Here it is finished!
This is how I marked the top for quilting: I wanted to quilt feathers but the most exciting part was the frame I drew around and inside the blocks.
I free motion quilted everything on my industrial machine, so no walking foot for the straight lines and no ruler quilting.
So I started with one block, I quilted the frames first and then I filled in with feathers. I love quilting feathers more than anything else, but sewing those frames was my first experience of this kind.
After 17 years of quilting, I thought that a new way of quilting should not be too scary. But I was wrong, I was scared! After I quilted that first block, I was also so disappointed! I ADORED this block, but here is what happened next.
I started to think:
this is hard…
it takes too much time and I have to gift it in a few days…
your straight lines are not perfect as the ones stitched by longarm quilters with the help of a ruler (correct!)

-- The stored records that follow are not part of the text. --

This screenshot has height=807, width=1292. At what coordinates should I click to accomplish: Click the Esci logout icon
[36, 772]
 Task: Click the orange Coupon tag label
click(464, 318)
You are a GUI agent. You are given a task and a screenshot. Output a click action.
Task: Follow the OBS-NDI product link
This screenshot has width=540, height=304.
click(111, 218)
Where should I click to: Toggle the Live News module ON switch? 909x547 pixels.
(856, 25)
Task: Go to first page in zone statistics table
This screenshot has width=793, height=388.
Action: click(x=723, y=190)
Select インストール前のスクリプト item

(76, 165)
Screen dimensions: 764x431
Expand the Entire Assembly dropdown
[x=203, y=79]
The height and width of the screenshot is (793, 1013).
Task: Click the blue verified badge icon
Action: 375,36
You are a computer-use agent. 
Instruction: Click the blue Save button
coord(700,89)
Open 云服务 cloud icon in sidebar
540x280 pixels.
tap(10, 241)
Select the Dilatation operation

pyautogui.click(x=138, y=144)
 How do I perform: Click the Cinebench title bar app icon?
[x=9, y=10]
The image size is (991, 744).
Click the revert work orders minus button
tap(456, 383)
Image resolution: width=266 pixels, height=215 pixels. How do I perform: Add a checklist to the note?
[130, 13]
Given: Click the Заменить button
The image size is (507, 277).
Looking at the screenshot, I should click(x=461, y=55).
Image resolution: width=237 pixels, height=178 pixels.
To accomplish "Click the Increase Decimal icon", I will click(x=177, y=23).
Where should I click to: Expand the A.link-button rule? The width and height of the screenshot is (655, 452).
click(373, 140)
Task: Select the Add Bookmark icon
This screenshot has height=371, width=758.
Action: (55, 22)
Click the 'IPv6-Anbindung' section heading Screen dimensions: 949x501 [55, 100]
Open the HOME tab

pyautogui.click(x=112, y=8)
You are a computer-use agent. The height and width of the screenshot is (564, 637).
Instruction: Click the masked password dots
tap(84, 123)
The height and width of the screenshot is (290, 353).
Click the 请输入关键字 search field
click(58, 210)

you should go back to something quicker!
Then I thought about the options: ripping out stitches for hours and try something else or continuing this way. After two minutes of thinking, I decided to continue, because I can do anything but ripping stitches! I knew that it will worth the effort, but I wasn’t happy to continue it!
I decided to quilt the frames for all the blocks first and only after that I started to quilt the feathers.
Then something miraculously happened! I quilted it quicker and easier than I thought and this definitely was one of my best quilting experiences. But those few minutes of doubts were very unpleasant! I could have give up and lose a wonderful experience!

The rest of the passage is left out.